Pikiran berkecamuk, hati hancur, kombinasi yang sempurna untuk membuat Naia runtuh. Air mata yang mengalir di sepanjang perjalanan hanya bisa ia hapus dengan tisu berkala. Tak sanggup menahan cairan bening itu runtuh padahal ia ada di dalam taksi. Beruntung sopir taksi tak bertanya. Dia bersikap profesional mengantarkan tiba di rumah.
"Terima kasih pak." Naia membayar ongkos taksi. Lalu masuk ke rumah, berharap bi Siti tidak di sana. Ia tidak mau orang yang ikut dengannya itu merasa khawatir.
Naia menjatuhkan dirinya ke ranjang, menangis diam-diam tanpa ada yang tahu segala rasa sakit yang ia tanggung. Dia hanya ingin menangis untuk mengobati rasa sakit di hatinya. Sambil menunggu kedatangan Dirga dan penjelasan pria itu.
Naia tertidur usai menangis, Bi Siti membangunkannya di sore hari untuk mengingatkan Naia agar makan.Tangannya terulur untuk menyentuh suari hitam panjang sang majikan. Namun segera panik saat tahu Naia mengalami demam.
"Non, ya ampun. Badannya kok panas sekali. Bibi panggil dokter ya?" ucap Bi Siti yang panik.

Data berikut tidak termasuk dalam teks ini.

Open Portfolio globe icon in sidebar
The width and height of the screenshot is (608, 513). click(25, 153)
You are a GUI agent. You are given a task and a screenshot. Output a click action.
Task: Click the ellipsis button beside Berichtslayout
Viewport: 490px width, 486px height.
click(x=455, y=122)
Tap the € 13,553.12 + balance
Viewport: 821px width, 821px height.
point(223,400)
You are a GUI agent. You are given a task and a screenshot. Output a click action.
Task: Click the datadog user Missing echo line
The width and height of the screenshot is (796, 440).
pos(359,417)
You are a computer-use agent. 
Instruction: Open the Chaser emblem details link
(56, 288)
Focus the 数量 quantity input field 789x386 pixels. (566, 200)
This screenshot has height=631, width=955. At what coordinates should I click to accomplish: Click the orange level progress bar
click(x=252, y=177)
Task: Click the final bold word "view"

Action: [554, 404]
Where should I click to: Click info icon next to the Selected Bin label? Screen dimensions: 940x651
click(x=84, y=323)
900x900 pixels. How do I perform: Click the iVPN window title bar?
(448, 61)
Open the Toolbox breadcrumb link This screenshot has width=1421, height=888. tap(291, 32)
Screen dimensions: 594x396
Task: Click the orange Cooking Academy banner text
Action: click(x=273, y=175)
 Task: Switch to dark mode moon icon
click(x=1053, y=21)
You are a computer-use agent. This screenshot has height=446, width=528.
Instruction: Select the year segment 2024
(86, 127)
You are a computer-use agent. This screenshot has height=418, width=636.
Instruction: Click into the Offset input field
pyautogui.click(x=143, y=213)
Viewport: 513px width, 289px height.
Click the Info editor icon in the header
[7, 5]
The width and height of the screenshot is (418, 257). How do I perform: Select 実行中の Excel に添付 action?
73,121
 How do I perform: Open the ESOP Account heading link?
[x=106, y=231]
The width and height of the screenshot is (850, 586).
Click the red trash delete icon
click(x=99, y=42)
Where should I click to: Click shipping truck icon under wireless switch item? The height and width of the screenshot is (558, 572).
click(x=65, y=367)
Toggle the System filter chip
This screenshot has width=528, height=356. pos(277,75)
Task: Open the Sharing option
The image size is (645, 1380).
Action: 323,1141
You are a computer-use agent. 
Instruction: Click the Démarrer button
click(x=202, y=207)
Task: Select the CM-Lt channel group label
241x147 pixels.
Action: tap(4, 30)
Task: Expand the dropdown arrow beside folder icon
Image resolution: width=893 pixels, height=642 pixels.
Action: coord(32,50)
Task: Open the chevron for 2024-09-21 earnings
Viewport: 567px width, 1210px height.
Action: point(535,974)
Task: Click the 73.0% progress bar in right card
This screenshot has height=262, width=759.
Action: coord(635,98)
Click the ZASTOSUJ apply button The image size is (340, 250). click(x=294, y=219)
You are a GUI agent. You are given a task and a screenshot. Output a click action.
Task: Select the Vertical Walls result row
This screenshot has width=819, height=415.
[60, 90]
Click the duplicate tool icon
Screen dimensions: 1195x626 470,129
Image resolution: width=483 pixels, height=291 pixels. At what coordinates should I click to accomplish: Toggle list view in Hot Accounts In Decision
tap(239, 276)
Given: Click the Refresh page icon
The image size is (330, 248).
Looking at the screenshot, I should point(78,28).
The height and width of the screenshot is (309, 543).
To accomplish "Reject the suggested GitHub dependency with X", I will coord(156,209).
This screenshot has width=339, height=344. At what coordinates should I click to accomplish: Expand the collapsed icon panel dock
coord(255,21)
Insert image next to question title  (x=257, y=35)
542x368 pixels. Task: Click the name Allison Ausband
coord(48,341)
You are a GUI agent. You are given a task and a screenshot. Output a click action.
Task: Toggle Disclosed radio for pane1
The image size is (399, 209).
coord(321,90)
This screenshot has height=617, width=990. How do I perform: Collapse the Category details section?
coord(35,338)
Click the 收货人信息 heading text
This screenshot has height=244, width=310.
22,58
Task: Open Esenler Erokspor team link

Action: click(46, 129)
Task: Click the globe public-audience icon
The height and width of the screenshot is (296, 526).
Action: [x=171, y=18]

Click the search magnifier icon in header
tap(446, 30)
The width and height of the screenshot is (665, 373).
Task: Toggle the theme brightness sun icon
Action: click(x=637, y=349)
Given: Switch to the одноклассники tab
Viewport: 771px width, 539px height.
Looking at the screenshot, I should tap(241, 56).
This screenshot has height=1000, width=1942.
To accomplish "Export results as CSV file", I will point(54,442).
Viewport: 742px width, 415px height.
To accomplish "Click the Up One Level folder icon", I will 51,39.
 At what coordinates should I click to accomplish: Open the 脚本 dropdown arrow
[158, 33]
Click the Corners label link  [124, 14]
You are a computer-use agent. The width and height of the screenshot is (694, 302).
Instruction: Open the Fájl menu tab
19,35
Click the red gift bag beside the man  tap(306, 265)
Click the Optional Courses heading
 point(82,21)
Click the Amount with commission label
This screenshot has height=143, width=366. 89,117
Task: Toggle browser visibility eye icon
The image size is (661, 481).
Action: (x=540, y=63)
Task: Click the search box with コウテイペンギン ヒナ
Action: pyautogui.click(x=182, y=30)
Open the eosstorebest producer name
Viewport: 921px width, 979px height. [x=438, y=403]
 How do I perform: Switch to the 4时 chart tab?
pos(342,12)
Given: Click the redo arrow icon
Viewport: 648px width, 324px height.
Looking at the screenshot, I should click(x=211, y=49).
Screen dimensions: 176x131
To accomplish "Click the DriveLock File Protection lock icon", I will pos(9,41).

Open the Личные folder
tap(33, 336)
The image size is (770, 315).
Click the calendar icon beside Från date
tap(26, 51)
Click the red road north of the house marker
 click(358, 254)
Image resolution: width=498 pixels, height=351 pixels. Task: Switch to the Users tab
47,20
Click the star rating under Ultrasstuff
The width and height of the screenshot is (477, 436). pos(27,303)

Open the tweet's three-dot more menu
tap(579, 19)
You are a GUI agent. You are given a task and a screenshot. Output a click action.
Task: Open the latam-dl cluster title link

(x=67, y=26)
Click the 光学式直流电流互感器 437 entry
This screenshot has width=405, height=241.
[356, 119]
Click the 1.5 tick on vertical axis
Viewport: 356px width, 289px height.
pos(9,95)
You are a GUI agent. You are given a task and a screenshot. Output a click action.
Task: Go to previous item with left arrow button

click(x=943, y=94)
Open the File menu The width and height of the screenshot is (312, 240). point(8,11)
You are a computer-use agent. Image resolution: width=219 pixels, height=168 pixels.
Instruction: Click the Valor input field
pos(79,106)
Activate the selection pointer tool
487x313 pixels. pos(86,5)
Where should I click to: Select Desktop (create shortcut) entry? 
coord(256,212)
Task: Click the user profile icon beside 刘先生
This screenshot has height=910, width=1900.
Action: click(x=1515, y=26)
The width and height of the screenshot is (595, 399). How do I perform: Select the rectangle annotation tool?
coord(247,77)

"Enggak usah Bi, cukup bawakan obat saja..." jawab Naia lemas. Dia serasa kehilangan energi karena kepala yang berdenyut.
"Iya."
Bi Siti membawa obat untuk Naia, lalu dia menghubungi Dirga dengan ponsel Naia. Akan tetapi pria itu tidak mengangkat ponselnya, bahkan memblokir nomor Naia.
"Duh tuan Dirga gimana sih. Kok ponselnya mati," gerutu Bi Siti.
Naia tersenyum lemah. Dia tahu benar kalau Dirga enggan diganggu.
" Ngak usah hubungi mas Dirga lagi Bi. Dia pasti sibuk," ucap Naia. 'Sibuk dengan kekasihnya, ' lanjutnya dalam hati.
Di sisi lain, Dirga menatap ponselnya yang bergetar lalu memutar matanya ke Silvi. Kekasihnya cemberut, itu karena panggilan dan kedatangan Naia ke kantor.
" Kalau kamu pulang sekarang, aku ngak akan mau bicara sama kamu lagi."
Dirga memeluk Silvi sambil tersenyum. Kemarahan Silvi harus ia redam. Gadis ini sudah menderita karena ia tinggal menikah jadi Dirga enggan membuatnya sedih.
" Jangan khawatir, aku nanti menginap di rumahmu kok."
Silvi mengeluarkan nada manja, ia merasa menang telak dari Naia. "Gitu donk Sayang. Biar dia tahu kalau posisinya itu hanya penyusup."
"Buat kamu, apa sich yang enggak."
Dirga pun mengajak Silvi pulang ke rumahnya. Dia bahkan lupa dengan janji pada Naia untuk menjelaskan hubungannya dengan Silvi. Dia bahkan tidak perduli dengan pesan singkat yang dikirim oleh asistem rumah tangga Naia. Padahal ia membaca pesan Bi Siti yang mengatakan kalau Naia sedang sakit.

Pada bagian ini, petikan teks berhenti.